Selon une enquête, plus de 30 % des surveillants souffrent de dépression.
Les surveillants de prison sont dépressifs. Ils se sentent mal aimés, mal dans leur peau, selon une enquête menée auprès de 700 surveillants des Baumettes, de Fleury-Mérogis, de la Santé et de Gradignan, qui vient d'être remise à la direction de l'administration pénitentiaire.
Le chiffre le plus marquant de ce rapport du Laboratoire interdisciplinaire de recherche sur les ressources humaines et l'emploi (Lirhe): 66 % des surveillantes du secteur femmes de Fleury-Mérogis présentent une symptomatologie dépressive.
Au secteur femmes des Baumettes, 39 % des surveillantes prennent des médicaments anti-ulcéreux, psychotropes et neuroleptiques, selon l'enquête menée par le Pr Jean-Pierre Neveu, spécialiste de gestion des ressources humaines et de l'épuisement professionnel. Les surveillants hommes sont «moins fragiles», mais les chiffres restent alarmants, surtout dans les centres de détention des jeunes (32 % de «dépressifs» au CDJ de Gradignan, dans la banlieue bordelaise).
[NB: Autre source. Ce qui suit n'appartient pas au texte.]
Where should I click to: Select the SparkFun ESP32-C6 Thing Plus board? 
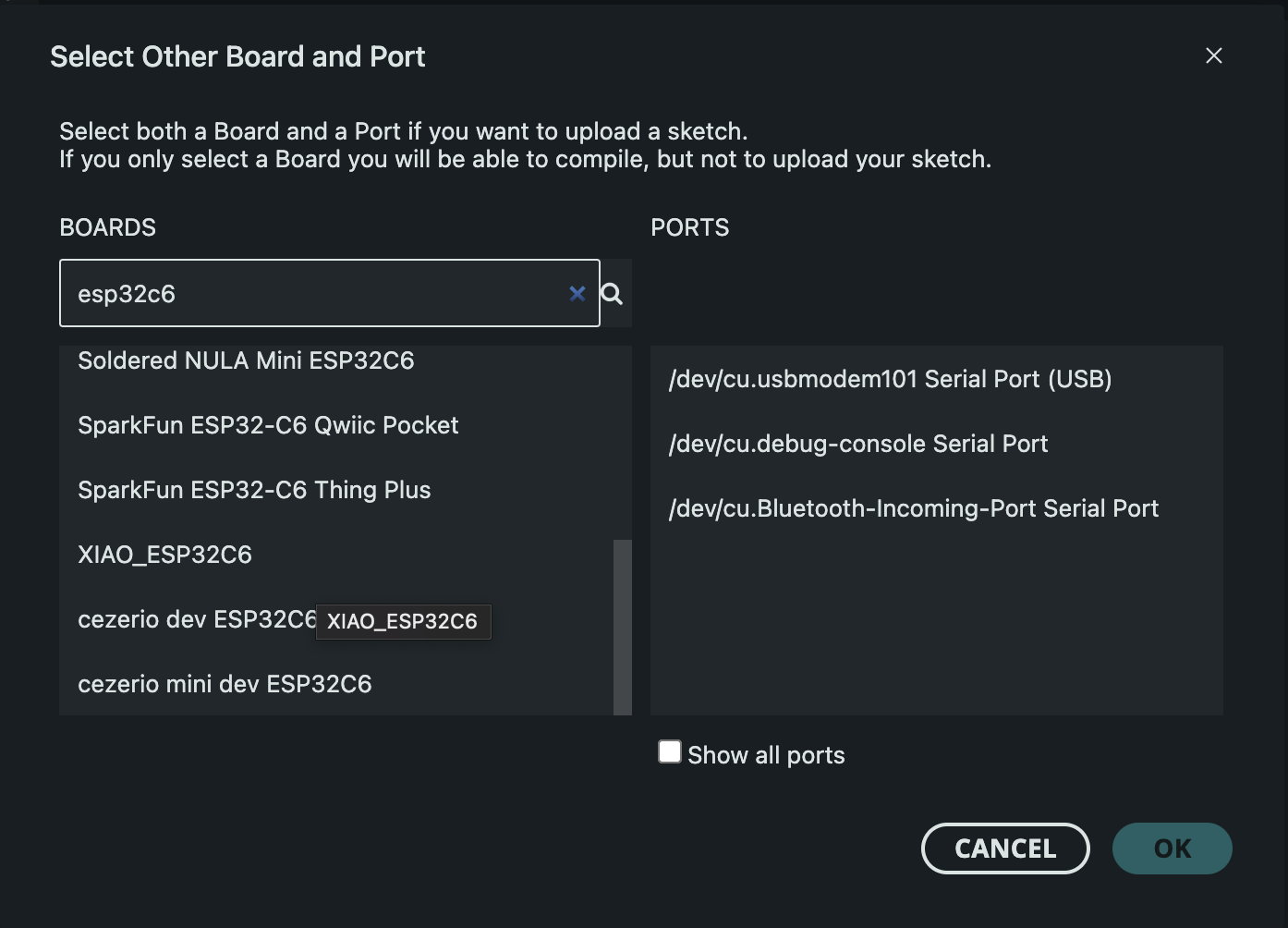(x=254, y=489)
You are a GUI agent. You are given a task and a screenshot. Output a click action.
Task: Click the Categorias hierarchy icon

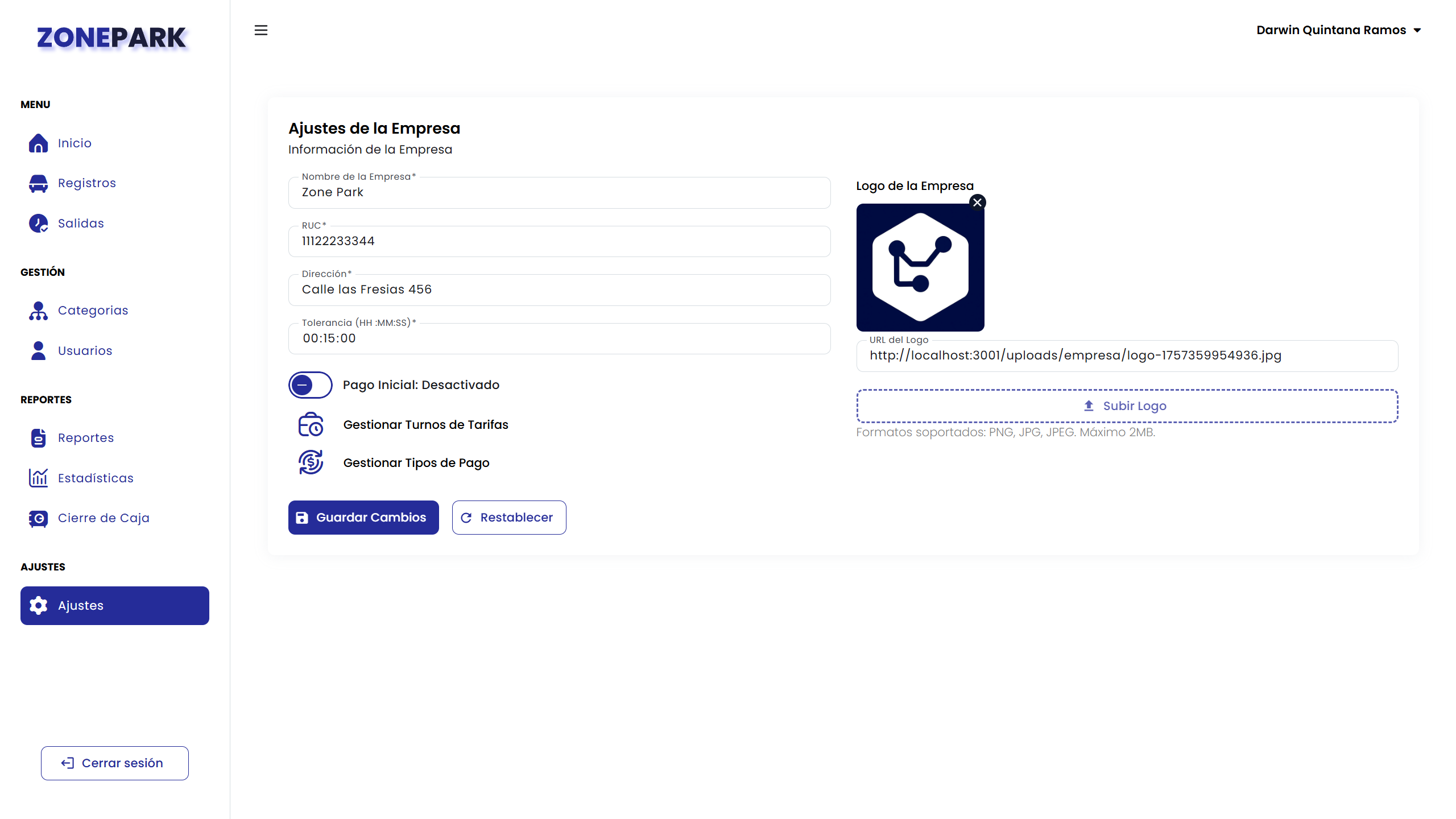coord(38,311)
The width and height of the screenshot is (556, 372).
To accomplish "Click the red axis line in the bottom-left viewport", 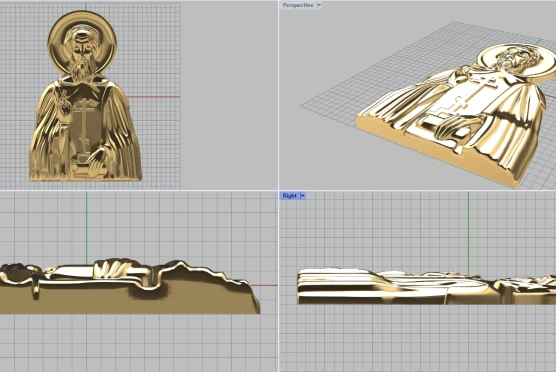I will [x=264, y=285].
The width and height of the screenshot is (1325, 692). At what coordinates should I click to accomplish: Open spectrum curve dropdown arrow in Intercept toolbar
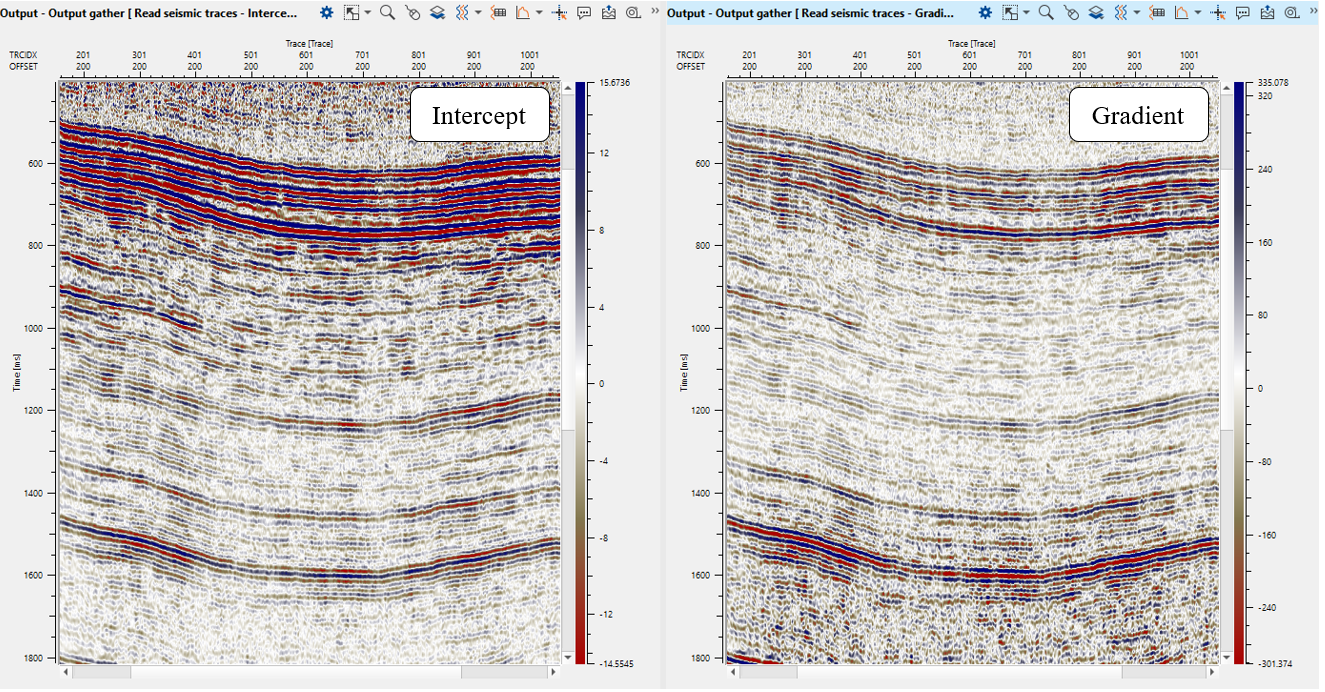539,13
Absentéisme: Il a fallu deux ans et demi d'enquête pour brosser le tableau d'une profession «fortement marquée»: 73% des surveillants ne considèrent pas qu'ils exercent un «véritable métier», 85% ne pensent pas faire un bon travail au sein d'une équipe, 58% estiment que leur hiérarchie «ne les respecte pas». Au quotidien, ce n'est guère mieux: 70 % disent ne pas avoir de «bons copains» au boulot, moins de 3 % pensent que leurs collègues apprécient leur travail.
Pire, 64 % disent ne pas faire confiance à ceux qui travaillent avec eux. Conséquence, l'absentéisme est fort aux Baumettes, seulement 12% des surveillants ne se sont pas absentés sur les douze derniers mois , le plus souvent lié à des raisons psychologiques et non physiques.
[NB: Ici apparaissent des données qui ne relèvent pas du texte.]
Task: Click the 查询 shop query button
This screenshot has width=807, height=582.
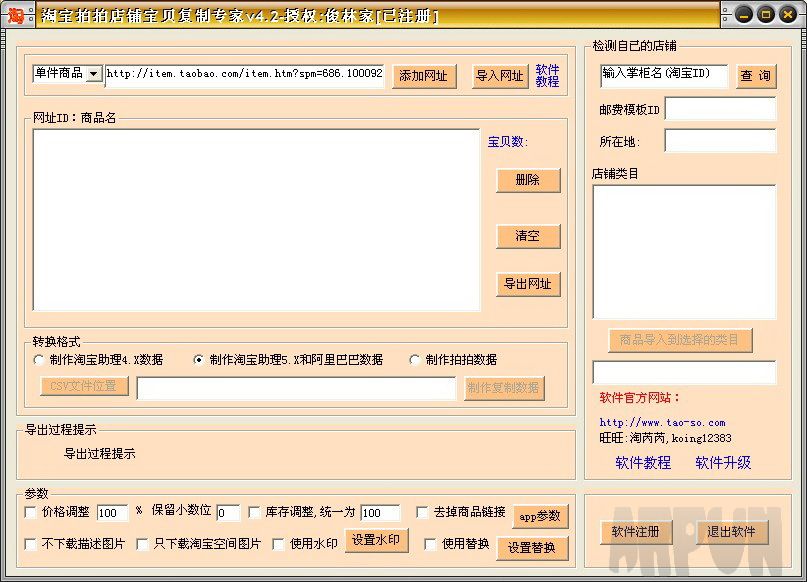Action: (x=756, y=75)
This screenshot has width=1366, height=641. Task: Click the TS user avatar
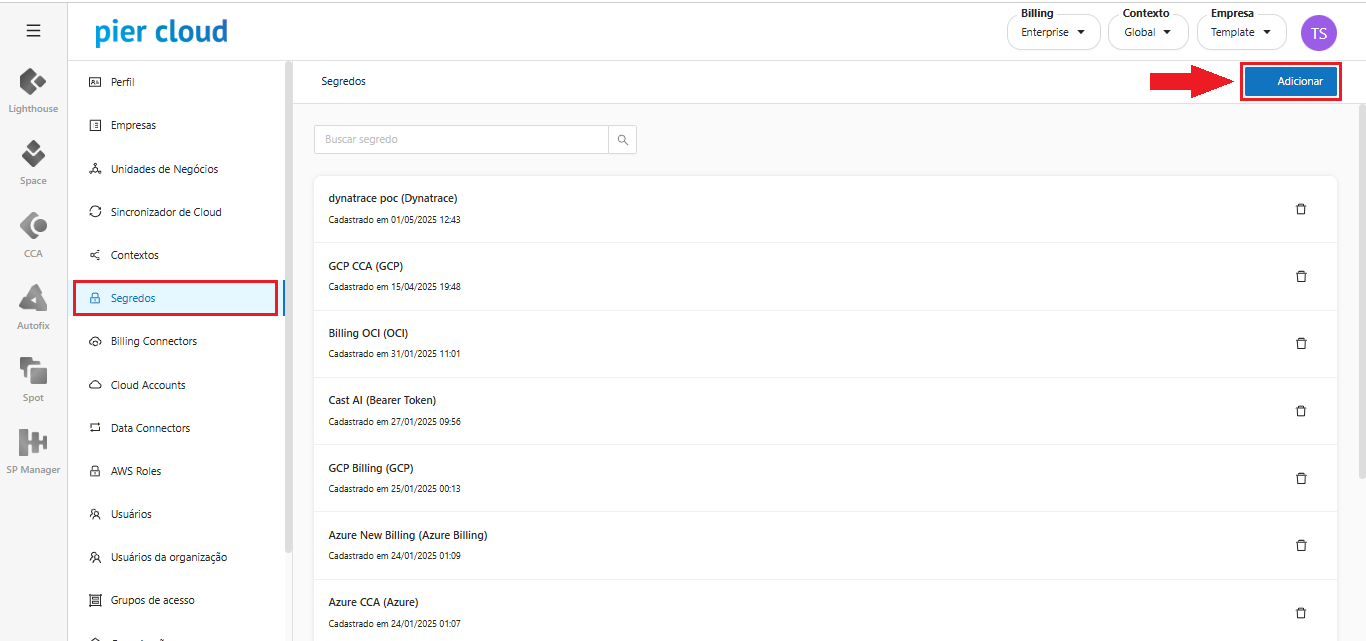click(x=1318, y=33)
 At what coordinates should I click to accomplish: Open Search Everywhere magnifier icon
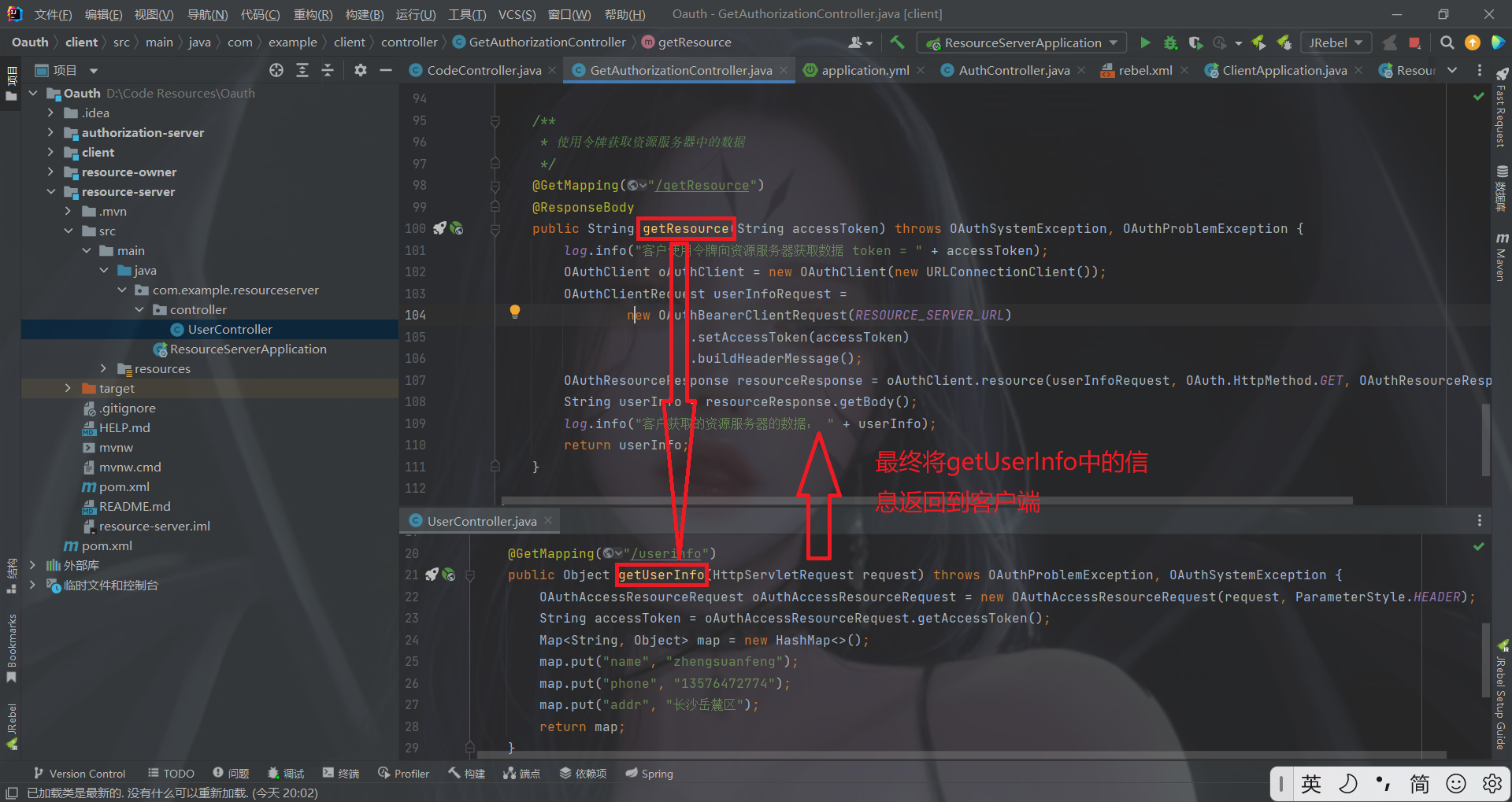pos(1447,43)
Assèchement: L'analyse des questionnaires a aussi permis d'établir que la profession dans son ensemble présentait tous les symptômes d'un épuisement professionnel grave au degré cinq de l'échelle dite de Golembiewski, qui en comprend huit. «Le niveau d'épuisement professionnel des surveillants de prison est proche de celui des salariés en traitement psychothérapique», note sobrement le rapport.
Derrière les murs des prisons, ceux que l'on appelle les «porte-clés» souffrent d'«assèchement émotionnel», avec une incapacité à éprouver un sentiment de compréhension affective. Au fil des ans, ceux qui exercent ce métier perdent progressivement toute chaleur humaine dans leur relation avec les détenus et souffrent pour la plupart d'un sentiment d'incompétence et d'échec professionnel. Parmi les causes premières de l'épuisement professionnel, l'enquête du Lirhe relève le «sentiment de dévalorisation» (31%) et la «non-reconnaissance des compétences professionnelles» (17%).
Signe d'un malaise profondément ancré, la grande majorité des surveillants dénonce le système d'évaluation des performances pour son «opacité», son «favoritisme tous azimuts» et son «iniquité». Selon le rapport, le manque de recours aux compétences «peut aller jusqu'à nuire directement à la sécurité des surveillants: ainsi, lors de la construction de nouveaux établissements, nul ne sollicite l'avis du personnel, ce qui a pour résultat l'édification d'espaces pas ou peu fonctionnels, voire dangereux».
Fragilisation: Selon le Pr Neveu, le profil des nouveaux surveillants, plus diplômés, moins aguerris socialement, représente «un facteur supplémentaire de fragilisation», à cause du décalage culturel des nouvelles recrues avec le milieu de la délinquance et de leur frustration future en termes de développement professionnel. Pour le chercheur, il faudrait, au recrutement, faire primer l'expérience et la solidité mentale plutôt que les critères purement bureaucratiques en vigueur.
Pour être surveillant de prison, il faut aussi aimer marcher. La moitié des surveillants de la Santé parcourent environ 50 km par mois dans le cadre de leurs déplacements intra-muros.